Une stratégie digne de la N-VA

Finie la gestion belgicaine et paternaliste de la famille Vanden Stock au Sporting d'Anderlecht.
Finie la gestion belgicaine et paternaliste de la famille Vanden Stock au Sporting d’Anderlecht.© FRANK ABBELOOS/BELGAIMAGE

Cette Flandre capitalistique partie à l’assaut de la Belgique est en phase avec l’évolution politique du pays. Pendant des décennies, la Flandre s’est battue pour être reconnue, culturellement, tout en se redressant sur le plan économique. De 1999 à 2011, depuis le plan de revendications institutionnelles concocté par le gouvernement de Luc Van den Brande (CVP) jusqu’à la sixième réforme de l’Etat, elle a sorti les griffes pour réclamer davantage d’autonomie. En 2014, la suédoise ouvre une nouvelle ère, avec l’appui du Voka, organe représentatif du patronat flamand : les francophones sont largement minoritaires au sein d’un gouvernement fédéral dominé par les nationalistes de la N-VA. Celui-ci mène une politique socio-économique très libérale, réclamée de longue date par la Flandre, et mise sur la création d’activités (et donc d’emplois) pour sauver le pays. Si le communautaire est au frigo, c’est à ce prix.

Accusée de verser dans le  » belgicanisme « , la N-VA peine certes à donner des gages à ses nationalistes radicaux, tout en restant ultradominante dans les sondages au nord du pays. Cela confirme une autre donnée essentielle : les électeurs flamands ont choisi la N-VA pour que la politique suive un autre cap, pas forcément pour scinder le pays. Cela dit…  » Le confédéralisme est l’essence de notre parti, nous ne changeons absolument pas de stratégie « , affirmait Bart De Wever en septembre 2017. La stratégie en question ? Mener des réformes structurelles à ce point douloureuses que les francophones finiront par réclamer eux-mêmes une nouvelle réforme de l’Etat. L’appel de la FGTB wallonne à former une coalition PS-Ecolo-PTB à l’issue des élections de 2019 confirmerait une potentielle évolution en ce sens. Jusqu’au blocage. Et à une septième réforme de l’Etat.

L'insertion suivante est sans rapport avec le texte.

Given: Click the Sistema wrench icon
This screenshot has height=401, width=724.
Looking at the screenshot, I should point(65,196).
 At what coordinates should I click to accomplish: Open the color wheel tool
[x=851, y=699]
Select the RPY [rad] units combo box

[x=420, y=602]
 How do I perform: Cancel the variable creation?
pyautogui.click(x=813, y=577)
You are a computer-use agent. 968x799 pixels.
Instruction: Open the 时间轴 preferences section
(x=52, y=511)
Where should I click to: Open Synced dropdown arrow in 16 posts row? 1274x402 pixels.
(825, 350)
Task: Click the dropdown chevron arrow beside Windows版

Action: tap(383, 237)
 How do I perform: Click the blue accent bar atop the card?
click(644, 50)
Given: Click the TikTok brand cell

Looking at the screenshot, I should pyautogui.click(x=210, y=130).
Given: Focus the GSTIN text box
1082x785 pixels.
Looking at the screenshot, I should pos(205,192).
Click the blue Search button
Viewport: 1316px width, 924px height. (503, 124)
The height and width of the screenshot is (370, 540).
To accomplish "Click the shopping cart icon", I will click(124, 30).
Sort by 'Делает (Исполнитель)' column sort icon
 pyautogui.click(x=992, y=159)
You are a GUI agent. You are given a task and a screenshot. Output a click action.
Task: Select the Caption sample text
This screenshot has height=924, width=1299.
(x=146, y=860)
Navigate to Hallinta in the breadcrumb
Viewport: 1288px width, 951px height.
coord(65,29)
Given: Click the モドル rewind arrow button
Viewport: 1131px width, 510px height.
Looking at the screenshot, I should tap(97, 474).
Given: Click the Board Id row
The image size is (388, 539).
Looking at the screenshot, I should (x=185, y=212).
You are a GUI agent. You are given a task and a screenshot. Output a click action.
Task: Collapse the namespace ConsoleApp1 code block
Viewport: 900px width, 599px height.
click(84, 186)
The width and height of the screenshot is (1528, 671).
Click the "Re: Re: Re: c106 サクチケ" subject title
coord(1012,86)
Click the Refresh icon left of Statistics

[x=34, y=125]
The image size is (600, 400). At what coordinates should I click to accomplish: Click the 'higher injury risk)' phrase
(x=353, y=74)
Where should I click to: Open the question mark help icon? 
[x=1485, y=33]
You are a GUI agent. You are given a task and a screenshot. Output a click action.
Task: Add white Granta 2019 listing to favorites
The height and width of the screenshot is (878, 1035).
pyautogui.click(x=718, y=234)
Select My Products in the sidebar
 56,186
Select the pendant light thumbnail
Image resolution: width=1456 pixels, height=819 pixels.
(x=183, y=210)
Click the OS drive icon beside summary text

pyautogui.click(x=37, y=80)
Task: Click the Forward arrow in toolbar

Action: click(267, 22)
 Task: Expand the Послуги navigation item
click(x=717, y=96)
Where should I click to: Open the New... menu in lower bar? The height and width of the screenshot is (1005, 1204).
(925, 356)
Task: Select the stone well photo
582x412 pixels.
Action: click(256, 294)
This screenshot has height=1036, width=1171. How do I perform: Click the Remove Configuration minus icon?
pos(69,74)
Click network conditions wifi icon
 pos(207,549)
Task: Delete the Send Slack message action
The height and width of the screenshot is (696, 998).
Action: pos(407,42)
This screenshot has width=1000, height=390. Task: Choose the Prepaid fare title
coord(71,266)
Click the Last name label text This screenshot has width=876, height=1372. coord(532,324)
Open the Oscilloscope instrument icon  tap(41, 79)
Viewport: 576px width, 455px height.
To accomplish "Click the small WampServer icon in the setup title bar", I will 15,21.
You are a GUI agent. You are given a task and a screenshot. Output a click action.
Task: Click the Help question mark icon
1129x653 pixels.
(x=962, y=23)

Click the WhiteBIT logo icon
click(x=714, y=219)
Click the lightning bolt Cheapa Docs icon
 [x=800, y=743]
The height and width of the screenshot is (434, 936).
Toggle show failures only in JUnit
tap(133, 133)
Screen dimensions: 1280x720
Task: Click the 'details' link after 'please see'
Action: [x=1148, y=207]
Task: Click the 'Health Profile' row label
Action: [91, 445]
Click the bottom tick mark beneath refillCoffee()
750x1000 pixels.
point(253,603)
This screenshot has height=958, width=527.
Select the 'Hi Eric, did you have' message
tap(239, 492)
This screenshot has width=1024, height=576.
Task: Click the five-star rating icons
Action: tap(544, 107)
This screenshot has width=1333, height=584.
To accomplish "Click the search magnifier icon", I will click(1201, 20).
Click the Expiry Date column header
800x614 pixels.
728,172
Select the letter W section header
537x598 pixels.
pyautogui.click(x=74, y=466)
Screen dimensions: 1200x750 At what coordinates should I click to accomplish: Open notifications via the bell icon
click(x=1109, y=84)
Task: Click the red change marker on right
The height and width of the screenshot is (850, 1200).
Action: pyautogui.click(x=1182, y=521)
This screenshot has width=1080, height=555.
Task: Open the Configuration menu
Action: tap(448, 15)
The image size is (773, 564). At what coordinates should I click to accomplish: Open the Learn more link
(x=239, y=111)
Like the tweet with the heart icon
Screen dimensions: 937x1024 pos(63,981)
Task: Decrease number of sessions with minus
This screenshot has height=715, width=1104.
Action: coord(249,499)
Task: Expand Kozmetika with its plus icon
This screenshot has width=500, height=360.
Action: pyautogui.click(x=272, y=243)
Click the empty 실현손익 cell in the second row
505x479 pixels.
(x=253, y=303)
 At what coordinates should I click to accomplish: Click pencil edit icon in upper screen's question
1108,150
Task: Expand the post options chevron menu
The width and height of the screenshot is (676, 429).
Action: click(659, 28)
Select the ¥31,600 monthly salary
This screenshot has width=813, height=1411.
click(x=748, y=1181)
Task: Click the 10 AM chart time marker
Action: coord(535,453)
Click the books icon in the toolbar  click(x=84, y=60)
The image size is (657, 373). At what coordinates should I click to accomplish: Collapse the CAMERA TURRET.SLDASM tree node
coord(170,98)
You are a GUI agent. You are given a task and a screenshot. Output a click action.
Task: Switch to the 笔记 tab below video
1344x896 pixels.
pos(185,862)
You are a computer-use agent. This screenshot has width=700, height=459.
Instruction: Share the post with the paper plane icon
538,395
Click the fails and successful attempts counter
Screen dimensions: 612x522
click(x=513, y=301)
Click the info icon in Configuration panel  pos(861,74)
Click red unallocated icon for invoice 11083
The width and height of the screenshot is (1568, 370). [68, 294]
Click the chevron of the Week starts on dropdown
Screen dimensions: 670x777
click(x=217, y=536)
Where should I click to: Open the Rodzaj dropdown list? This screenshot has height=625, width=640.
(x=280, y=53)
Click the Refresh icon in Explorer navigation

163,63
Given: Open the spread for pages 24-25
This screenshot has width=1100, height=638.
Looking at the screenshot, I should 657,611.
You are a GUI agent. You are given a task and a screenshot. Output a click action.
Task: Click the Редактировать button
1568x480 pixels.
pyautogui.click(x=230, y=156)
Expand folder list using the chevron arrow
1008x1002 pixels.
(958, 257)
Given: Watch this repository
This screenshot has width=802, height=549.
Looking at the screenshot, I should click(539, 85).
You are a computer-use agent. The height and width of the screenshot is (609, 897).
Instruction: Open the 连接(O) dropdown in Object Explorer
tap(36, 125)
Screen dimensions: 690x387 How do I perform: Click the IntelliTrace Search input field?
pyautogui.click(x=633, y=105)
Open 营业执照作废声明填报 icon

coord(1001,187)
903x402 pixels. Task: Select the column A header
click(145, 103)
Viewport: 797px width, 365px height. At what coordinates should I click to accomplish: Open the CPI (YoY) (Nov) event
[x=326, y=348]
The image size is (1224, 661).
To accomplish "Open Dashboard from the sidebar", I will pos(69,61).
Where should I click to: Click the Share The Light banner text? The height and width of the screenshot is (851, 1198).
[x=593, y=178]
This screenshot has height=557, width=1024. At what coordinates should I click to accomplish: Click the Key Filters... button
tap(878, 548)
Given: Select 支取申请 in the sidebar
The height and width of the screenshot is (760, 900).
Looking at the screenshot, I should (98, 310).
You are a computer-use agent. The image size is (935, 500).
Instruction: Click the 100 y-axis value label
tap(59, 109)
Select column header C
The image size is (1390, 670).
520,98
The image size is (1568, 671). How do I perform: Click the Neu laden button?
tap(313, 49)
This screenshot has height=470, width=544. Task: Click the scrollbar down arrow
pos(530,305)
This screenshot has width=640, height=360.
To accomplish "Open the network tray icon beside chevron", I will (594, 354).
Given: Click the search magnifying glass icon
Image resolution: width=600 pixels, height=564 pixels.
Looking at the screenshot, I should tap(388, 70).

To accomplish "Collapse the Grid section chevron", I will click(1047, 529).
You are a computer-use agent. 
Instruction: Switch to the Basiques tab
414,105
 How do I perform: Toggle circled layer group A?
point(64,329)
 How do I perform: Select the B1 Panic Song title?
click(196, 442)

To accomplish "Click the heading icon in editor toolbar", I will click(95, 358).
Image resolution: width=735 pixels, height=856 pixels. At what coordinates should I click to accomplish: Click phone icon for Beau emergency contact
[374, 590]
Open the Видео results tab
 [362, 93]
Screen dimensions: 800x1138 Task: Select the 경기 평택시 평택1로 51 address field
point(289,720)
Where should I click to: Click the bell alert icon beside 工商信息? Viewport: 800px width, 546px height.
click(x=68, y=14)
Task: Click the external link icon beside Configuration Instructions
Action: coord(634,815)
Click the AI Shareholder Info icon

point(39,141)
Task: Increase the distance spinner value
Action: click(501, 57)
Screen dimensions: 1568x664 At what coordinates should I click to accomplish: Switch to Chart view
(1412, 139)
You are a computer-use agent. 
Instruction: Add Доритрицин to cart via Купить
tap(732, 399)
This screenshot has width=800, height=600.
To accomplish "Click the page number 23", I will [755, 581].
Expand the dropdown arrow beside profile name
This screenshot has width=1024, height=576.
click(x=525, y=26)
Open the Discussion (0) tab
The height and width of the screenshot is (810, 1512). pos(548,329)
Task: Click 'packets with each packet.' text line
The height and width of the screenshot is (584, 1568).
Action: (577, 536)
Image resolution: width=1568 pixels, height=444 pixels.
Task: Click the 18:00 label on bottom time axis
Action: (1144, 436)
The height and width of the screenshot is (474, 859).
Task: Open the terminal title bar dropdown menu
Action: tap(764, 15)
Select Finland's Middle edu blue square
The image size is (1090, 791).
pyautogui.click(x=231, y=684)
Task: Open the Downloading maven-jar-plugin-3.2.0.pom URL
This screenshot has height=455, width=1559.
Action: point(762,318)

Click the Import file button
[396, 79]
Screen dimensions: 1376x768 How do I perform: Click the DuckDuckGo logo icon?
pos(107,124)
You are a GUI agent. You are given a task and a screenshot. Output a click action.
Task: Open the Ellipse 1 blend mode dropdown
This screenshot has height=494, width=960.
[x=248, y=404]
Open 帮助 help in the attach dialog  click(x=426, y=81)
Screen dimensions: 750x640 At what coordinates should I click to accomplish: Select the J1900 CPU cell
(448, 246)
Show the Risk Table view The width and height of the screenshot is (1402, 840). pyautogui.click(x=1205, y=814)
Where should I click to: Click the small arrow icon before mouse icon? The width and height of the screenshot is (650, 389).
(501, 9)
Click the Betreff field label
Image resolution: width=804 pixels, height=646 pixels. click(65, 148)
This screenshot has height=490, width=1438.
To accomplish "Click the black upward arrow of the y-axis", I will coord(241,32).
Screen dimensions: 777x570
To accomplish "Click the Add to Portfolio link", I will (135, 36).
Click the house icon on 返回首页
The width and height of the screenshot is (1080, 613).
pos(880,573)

 » Le danger existe que cette nouvelle Belgique capitalistique devienne une Belgique flamande, et que cela provoque, à terme, un sentiment antibelge au sein du PS ou du PTB « , déclare Jan Callebaut en parlant de la stratégie actuelle des patrons flamands. Le livre Het Merk België ( » La marque Belgique « ), qu’il a publié en septembre 2017 avec le journaliste Wouter Verschelden, démontre, à l’aide d’une enquête d’opinion qualitative, que les Flamands sont désormais plus en accord que les Wallons avec l’évolution de la Belgique, version suédoise, que ce soit en matière de sécurité ou de développement.  » Les trois quarts du MR ne se soucient guère, eux, du fait que l’on relance l’économie avec de l’argent flamand « , appuie Jan Callebaut.

Avec Coucke, Paul Gheysens veut écrire une nouvelle page du capitalisme flamand.
Avec Coucke, Paul Gheysens veut écrire une nouvelle page du capitalisme flamand.© CHRISTOPHE KETELS/BELGAIMAGE

Si l’argent n’a pas de couleur ni d’odeur idéologique, il n’en est pas moins connoté. Une  » anecdote  » en témoigne. Pieter Bourgeois, le fils du ministre-président flamand Geert Bourgeois, cofondateur de la N-VA, est le manager d’Alychlo. Cette société d’investissements créée par Marc Coucke – et baptisée de la sorte en raison du prénom de ses deux filles, Alysée et Chloé – est notamment en charge des prises de participation en Wallonie.  » Idéologiquement, mon père et moi sommes proches, confiait Pieter Bourgeois au Tijd. Même si je suis sans doute un peu plus libéral que lui…  »

Les francophones pourraient-ils vraiment être déstabilisés par cette conquête patronale venue du nord ? A Durbuy, surnommée  » la plus petite ville du monde « , l’asbl Pays de Durbuy, mouvement citoyen né de l’opposition au projet jugé mégalomaniaque de Marc Coucke, présentera une liste aux élections communales d’octobre prochain. Nom de code :  » Changer ? Changeons.  »  » Durbuy doit à nouveau être géré démocratiquement, défendent ses instigateurs. Nous voulons nous sentir chez nous.  » Traduisez : pas dans un Disneyland à la sauce belgo-flamande, orienté sur le profit avant tout.